Instruction
Please gather every line of the data below that contains the string "sidebar", matching case exactly.

Interface element data
——

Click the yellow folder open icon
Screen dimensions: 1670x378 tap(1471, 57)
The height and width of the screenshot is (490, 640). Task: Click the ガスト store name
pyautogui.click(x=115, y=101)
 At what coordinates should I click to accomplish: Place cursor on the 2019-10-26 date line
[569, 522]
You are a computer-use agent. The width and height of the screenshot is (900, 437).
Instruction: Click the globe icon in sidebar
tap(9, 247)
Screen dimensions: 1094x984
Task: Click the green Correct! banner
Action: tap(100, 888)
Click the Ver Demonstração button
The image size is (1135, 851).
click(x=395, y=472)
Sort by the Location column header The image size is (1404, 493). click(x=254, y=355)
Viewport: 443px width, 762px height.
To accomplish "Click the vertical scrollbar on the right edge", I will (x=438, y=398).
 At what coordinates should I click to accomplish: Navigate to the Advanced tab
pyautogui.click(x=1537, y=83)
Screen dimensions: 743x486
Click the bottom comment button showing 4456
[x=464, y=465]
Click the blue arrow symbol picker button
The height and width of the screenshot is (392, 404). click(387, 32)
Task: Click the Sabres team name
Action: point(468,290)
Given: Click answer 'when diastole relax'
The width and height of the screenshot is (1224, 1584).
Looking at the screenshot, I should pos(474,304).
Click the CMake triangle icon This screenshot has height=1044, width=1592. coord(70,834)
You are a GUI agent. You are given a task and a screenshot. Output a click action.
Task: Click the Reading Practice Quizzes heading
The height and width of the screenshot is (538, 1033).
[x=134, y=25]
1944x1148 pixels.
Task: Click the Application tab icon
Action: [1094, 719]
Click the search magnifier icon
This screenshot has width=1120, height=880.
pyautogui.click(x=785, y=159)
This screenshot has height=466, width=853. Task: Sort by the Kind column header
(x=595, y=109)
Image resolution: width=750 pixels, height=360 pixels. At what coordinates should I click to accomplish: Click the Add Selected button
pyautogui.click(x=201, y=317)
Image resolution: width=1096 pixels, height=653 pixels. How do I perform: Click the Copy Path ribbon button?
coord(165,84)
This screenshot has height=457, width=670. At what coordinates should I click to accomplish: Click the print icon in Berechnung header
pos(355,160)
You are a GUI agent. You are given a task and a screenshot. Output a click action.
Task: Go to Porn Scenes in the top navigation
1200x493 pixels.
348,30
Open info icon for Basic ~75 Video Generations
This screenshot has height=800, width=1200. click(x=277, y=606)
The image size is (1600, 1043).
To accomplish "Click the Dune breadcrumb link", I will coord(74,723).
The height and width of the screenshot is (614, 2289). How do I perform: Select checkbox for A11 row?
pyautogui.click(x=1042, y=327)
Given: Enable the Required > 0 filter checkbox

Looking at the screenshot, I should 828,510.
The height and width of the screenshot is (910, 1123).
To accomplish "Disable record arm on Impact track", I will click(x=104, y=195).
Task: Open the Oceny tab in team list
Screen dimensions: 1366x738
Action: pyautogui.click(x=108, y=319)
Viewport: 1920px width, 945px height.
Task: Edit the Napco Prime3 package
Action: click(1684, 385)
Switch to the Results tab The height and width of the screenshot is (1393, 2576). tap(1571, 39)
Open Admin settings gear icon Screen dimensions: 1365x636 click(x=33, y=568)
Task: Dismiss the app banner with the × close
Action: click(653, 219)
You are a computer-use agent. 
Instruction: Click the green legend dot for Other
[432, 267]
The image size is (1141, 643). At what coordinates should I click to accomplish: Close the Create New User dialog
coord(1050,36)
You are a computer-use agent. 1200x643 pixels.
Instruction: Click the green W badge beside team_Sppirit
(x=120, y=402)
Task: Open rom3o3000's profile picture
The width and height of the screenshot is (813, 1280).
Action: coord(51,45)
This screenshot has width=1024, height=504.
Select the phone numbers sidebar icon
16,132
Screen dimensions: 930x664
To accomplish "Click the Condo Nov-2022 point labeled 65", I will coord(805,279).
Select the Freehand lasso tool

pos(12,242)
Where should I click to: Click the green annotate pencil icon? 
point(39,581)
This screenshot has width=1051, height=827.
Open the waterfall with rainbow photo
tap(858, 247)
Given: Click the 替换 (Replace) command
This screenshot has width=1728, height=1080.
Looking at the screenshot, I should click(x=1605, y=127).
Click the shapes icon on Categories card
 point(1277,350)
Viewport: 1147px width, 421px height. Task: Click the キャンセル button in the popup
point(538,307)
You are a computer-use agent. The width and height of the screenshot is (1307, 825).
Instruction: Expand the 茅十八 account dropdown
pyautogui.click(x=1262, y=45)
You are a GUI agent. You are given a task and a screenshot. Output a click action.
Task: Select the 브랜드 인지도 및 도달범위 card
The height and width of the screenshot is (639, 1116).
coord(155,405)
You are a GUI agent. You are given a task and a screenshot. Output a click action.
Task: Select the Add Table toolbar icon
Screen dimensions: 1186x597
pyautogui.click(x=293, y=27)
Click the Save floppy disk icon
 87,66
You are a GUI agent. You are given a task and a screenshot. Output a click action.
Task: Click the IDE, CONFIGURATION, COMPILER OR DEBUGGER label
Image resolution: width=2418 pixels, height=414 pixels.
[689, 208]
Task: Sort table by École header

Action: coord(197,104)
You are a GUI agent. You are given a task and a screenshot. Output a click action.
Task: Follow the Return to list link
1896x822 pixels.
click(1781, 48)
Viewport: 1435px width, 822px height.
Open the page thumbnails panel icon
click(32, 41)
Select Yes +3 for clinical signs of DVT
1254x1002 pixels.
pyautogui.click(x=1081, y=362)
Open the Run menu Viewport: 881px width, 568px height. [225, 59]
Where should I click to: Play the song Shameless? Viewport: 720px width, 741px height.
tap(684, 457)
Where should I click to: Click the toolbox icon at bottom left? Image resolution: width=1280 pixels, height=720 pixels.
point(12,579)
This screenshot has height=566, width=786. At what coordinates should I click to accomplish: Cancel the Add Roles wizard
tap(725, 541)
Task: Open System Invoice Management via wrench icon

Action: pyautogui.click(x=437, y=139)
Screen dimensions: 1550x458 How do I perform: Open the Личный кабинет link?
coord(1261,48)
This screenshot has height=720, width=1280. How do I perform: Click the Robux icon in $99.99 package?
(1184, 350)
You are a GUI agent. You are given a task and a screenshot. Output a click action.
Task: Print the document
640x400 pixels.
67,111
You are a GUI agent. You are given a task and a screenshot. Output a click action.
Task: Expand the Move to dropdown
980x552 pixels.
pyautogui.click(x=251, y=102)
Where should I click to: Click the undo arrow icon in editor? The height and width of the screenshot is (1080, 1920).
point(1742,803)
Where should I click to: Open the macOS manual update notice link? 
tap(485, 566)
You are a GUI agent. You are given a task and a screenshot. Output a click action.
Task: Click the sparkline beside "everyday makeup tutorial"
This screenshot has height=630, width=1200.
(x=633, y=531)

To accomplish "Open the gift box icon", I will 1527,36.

——

Exercise response
Instruction: Click the globe icon in sidebar
Select the phone numbers sidebar icon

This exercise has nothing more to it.